Held: The amendment to Regulation Y does not exceed the Board’s statutory authority. Pp. 55-78.

(a) The Board’s determination that services performed by an investment adviser for a closed-end investment company are "so closely related to banking . . . as to be a proper incident thereto" is supported not only by the normal practice of banks in performing fiduciary functions in various capacities but also by a normal reading of the language of § 4(c)(8). And the Board’s determination of what activities are "closely related" to banking is entitled to the greatest deference. Pp. 55-58.

(b) Investment adviser services by a bank do not necessarily violate either § 16 or § 21 of the Glass-Steagall Act. The Board interpretive ruling here prohibits a bank holding company or its subsidiaries from participating in the "sale or distribution" of, or from purchasing, securities of any investment company for which it acts as an investment adviser. Thus, if such restrictions are followed, investment advisory services -- even if performed b a bank -- would not violate § 16’s requirements. And the management of a customer’s investment portfolio is not the kind of selling activity contemplated in the prohibition in § 21, which was intended to require securities firms, such as underwriters or brokerage houses, to sever their banking connections. In any event, even if the Glass-Steagall Act did prohibit banks from acting as investment advisers, that prohibition would not necessarily preclude the Board from determining that such adviser services would be permissible under § 4(c)(8). Pp. 58-64.

(c) Since the interpretive ruling issued with the amendment to Regulation Y prohibits a bank holding company acting as an investment adviser from issuing, underwriting, selling, or redeeming securities, Regulation Y, as amended, avoids the potential hazards involved in any association between a bank affiliate and a closed-end investment company. Cf. Investment Company Institute v. Camp, 401 U.S. 617. Pp. 64-68.

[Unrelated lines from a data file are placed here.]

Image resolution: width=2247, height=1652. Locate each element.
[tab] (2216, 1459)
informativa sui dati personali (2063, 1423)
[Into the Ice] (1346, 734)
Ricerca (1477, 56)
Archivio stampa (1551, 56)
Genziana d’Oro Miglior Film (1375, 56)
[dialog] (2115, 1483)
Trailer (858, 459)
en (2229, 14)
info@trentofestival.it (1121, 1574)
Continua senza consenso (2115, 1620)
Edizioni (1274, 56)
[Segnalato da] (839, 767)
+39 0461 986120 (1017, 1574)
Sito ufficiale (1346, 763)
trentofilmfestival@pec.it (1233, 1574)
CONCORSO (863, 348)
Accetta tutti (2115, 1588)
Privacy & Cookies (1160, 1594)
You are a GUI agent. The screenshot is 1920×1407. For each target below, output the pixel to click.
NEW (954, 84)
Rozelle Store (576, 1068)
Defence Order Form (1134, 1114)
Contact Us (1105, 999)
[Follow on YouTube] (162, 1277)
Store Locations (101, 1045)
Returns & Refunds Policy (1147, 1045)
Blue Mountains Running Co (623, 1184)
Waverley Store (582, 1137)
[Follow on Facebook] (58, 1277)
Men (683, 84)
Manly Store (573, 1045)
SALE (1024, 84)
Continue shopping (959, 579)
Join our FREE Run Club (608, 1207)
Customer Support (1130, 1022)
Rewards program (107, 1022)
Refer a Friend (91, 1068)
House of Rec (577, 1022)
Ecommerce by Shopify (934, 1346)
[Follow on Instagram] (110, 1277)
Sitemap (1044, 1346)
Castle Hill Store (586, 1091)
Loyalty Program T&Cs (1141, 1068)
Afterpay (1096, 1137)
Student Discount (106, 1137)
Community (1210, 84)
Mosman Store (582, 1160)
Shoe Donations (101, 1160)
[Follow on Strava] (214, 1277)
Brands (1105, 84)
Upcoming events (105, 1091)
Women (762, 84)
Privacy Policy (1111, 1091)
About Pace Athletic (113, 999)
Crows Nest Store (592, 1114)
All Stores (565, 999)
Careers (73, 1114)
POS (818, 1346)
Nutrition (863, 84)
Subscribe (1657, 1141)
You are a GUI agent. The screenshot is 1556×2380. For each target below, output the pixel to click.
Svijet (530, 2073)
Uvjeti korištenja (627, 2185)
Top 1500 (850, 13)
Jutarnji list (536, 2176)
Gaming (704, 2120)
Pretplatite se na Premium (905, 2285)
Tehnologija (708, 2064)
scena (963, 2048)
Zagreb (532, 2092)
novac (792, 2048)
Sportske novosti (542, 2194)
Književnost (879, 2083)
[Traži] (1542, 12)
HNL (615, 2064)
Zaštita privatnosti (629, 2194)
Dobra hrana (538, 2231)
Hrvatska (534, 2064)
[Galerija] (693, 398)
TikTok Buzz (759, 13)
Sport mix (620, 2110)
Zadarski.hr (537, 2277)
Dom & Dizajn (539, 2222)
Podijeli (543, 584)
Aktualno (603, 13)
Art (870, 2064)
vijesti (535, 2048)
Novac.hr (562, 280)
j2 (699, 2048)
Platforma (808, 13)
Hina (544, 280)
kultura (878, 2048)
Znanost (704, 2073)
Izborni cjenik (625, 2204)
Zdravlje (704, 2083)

(d) Regulation Y, as amended, is consistent with the legislative history of both the Bank Holding Company Act and the Glass-Steagall Act. More specifically, such legislative history indicates that Congress did not intend the Bank Holding Company Act to limit the Board’s discretion to approve securities-related activity as closely related to banking beyond the prohibitions already contained in the Glass-Steagall Act. Pp. 68-78.

196 U.S.App.D.C. 97, 606 F.2d 1004, reversed.

STEVENS, J., delivered the opinion of the Court, in which all other Members joined, except STEWART and REHNQUIST, JJ., who took no part in the consideration or decision of the case, and POWELL, J., who took no part in the decision of the case.